Diplomacy on the Korean Peninsula is emerging at a breakneck pace. The recent inter-Korean summit was uncharted territory for the formerly reclusive and hostile Kim Jong-un, who just four years ago threatened to turn South Korean Baengnyeong Island into a “sea of fire.” Spectators have witnessed Kim move away from a promise to “surely and definitely tame the mentally deranged U.S. dotard [Donald Trump] with fire” toward an increased willingness to engage in first-person diplomacy, suggesting the birth of a benign and benevolent era for the Hermit Kingdom. At face value, at least.
Upon further interrogation, nearly every diplomatic action has been accompanied by numerous suspicious caveats. Due to this, and the pressure to produce headline-worthy claims, Northeast Asian scholars have split into two increasingly polarized camps: the optimists, who take Kim at his word, and perceive each concession as a sincere step towards finding security without nuclear weapons, and the skeptics, who consider each concession to be a calculated maneuver to buy Kim, and his most loyal supporters, more time.
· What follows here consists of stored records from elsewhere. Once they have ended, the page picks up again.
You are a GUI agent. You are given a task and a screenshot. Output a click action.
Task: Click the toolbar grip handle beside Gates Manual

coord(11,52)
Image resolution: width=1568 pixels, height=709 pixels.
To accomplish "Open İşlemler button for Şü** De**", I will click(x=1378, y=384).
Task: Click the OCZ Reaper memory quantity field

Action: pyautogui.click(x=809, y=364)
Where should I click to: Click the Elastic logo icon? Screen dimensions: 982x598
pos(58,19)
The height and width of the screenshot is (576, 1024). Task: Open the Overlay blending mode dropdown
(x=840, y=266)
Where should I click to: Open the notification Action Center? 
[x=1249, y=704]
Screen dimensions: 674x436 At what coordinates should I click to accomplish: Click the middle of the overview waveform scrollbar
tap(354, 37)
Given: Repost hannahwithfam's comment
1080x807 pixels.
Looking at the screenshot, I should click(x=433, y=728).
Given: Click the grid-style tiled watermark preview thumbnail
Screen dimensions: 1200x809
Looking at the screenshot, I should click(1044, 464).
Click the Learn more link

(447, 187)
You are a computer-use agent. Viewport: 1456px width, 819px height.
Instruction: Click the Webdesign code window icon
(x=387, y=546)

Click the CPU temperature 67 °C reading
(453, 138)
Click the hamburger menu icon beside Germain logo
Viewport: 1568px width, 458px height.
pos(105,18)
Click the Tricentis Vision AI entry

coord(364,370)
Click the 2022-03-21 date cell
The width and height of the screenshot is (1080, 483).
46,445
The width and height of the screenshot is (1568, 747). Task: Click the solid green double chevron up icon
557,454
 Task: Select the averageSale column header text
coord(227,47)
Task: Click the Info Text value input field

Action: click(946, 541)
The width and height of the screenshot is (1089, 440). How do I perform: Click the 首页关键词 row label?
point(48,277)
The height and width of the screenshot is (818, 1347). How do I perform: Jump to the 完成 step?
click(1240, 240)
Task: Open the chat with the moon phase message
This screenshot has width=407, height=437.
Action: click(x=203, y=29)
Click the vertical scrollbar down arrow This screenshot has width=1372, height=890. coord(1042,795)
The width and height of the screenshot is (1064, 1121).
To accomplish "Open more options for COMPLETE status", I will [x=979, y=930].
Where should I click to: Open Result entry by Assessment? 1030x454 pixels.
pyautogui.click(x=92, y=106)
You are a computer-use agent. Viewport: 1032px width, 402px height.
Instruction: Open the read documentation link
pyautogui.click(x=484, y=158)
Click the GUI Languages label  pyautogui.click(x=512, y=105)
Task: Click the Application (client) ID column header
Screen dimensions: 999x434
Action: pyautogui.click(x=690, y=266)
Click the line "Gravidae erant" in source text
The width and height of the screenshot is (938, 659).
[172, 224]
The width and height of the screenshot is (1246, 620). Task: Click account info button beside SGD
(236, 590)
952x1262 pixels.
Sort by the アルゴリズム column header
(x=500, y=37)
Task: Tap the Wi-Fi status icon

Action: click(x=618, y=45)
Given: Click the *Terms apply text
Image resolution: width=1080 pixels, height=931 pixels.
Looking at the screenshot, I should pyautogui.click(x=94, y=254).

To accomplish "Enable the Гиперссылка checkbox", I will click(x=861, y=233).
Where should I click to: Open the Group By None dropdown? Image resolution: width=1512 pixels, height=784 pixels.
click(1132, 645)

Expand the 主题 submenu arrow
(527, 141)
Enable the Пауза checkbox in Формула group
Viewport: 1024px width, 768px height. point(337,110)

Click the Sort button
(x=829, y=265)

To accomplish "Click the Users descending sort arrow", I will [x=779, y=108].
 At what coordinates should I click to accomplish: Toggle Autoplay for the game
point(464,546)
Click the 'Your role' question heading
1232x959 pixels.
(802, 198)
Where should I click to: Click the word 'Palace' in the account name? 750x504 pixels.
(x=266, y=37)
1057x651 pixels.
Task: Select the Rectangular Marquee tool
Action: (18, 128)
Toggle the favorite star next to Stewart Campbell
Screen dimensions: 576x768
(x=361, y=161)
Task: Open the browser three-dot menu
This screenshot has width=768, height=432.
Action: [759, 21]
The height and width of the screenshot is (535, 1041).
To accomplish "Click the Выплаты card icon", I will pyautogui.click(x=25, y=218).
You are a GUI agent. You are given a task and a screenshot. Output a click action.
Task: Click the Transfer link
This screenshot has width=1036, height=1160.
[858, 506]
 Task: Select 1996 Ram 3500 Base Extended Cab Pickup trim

So, which camp has it right? Recent developments can be, and have been, construed many ways. Take, for example, Kim’s declaration to close the Punggye-ri nuclear test site, announced on April 20. At first, this was hailed by many as a dramatic and promising concession. But within minutes, cynics were chiming in: the proclamation did not address North Korea’s existing weapon stockpile, and furthermore, was being used to bolster North Korea’s status as a de facto nuclear state. The next day, a Washington Post op-ed by Max Boot, a hardened skeptic, titled “North Korea is conning Donald Trump yet again,” noted that the test site may be close to collapsing anyway, due to repeated nuclear explosions, and that Kim’s father made a similar concession in 2008 by blowing up the cooling tower of a nuclear facility to demonstrate that he was ready to negotiate, when in fact, he was not.
On April 23, an article by 38North refuted Boot’s claim, pointing to satellite imagery of additional tunnel systems that may have kept the site operable. On April 28, Kim gallantly offered U.S. and South Korean experts permission to oversee the dismantlement of Punggye-ri in May, and later that day, President Moon Jae-in’s office released a comment from Kim, rebutting the assertion that the test site was unusable, and confirming that there were two additional tunnels with access to the site that were still in good condition. After all this flip-flopping, Punggye-ri is left an enigma. It is still unclear whether this is a concession made in earnest, or a manipulative tactic involving the closure of a barely-operational site.
But nothing about this is surprising. Kim, who like his predecessors is most concerned with survival, is attempting a cost-benefit analysis of grand proportions. He is most likely taking advantage of high-level negotiations with the U.S. and South Korea to “go shopping” — as Political Analyst Robert Kelly from Busan University phrased it — for a security arrangement that provides him a better (or, more prolonged) chance of survival. Until the very moment Kim believes he has secured a viable security arrangement, he must hedge his bets and maximize his bargaining power by touting the strength of his nuclear arsenal. Diplomacy without “teeth” has no bite.
In the months to come, we should expect to see more concessions from Kim that simultaneously serve as confidence-building measures and validate his leverage. Rather than allowing this to feed one bias or another, it is crucial to recognize this dual nature — to outright reject that Kim might consider abandoning his nuclear weapons program disregards the prevailing abject conditions of his disillusioned citizens and crippled economy under sanctions, while wholly accepting that Kim is eager to do so is flagrantly ignorant of history.
The diplomatic war is ongoing. Kim has yet to irreversibly concede anything that was not guaranteed by prior agreements, except for a mere conciliatory gesture to align North Korea’s time zone with that of the South. As new developments emerge, however, they must be scrupulously analyzed, just as Punggye-ri has been, and impartially picked apart for clues of Kim’s true motives. Meanwhile, policymakers must continue to tactfully respond to concessions in an attempt to pressure — if not corner — Kim into peacefully committing to complete, verifiable, irreversible disarmament of North Korea’s nuclear arsenal.
Samuel Curtis is a research assistant at the DPRK Strategic Research Center at KIMEP University in Almaty, Kazakhstan.